Exercise instructions. Rewrite the records below with "column header" replaced by "column heading" and everything else left as it is. Omit the pictures from your version.
***** Data provided
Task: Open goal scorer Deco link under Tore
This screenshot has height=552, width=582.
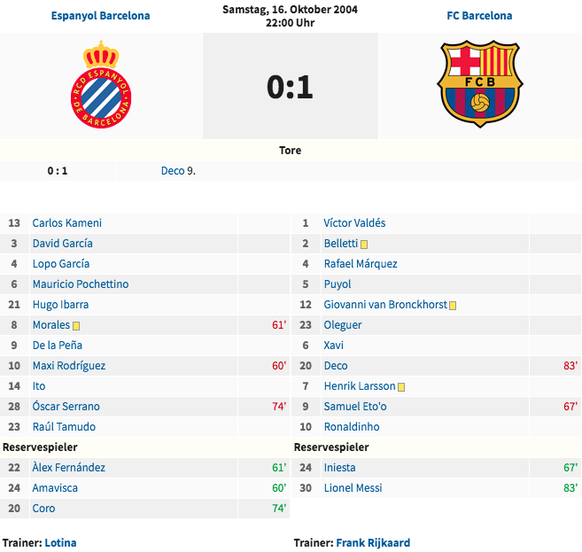Action: [173, 171]
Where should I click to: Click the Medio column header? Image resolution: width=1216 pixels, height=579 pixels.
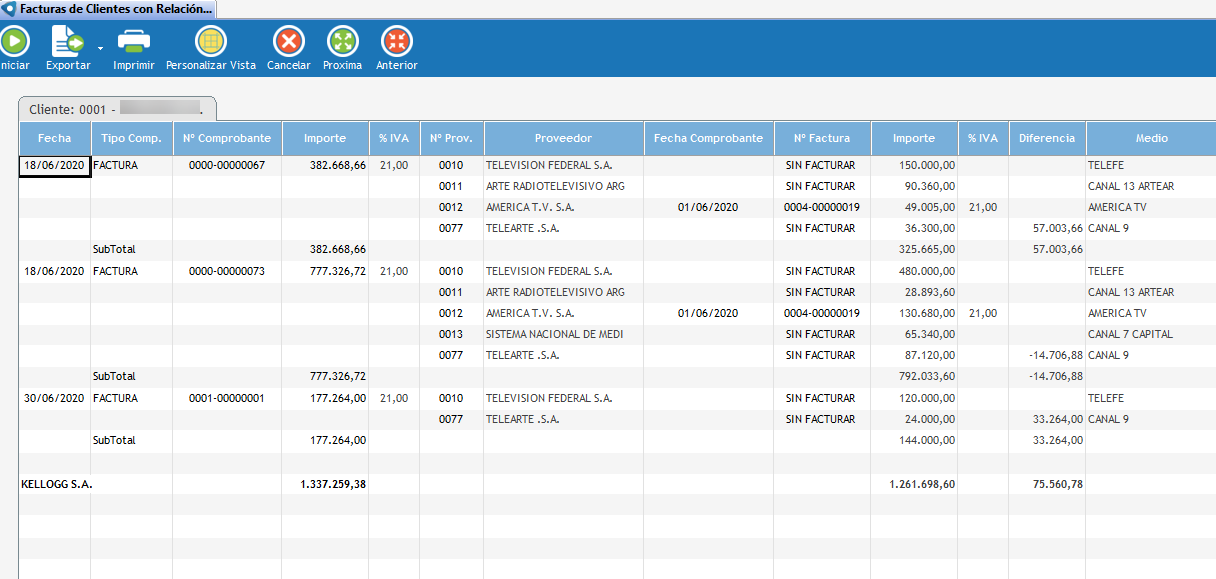tap(1150, 139)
**********
The reply.
Task: Open goal scorer Deco link under Tore
This screenshot has height=552, width=582.
Action: [173, 171]
Where should I click to: Click the Medio column heading? Image resolution: width=1216 pixels, height=579 pixels.
tap(1150, 139)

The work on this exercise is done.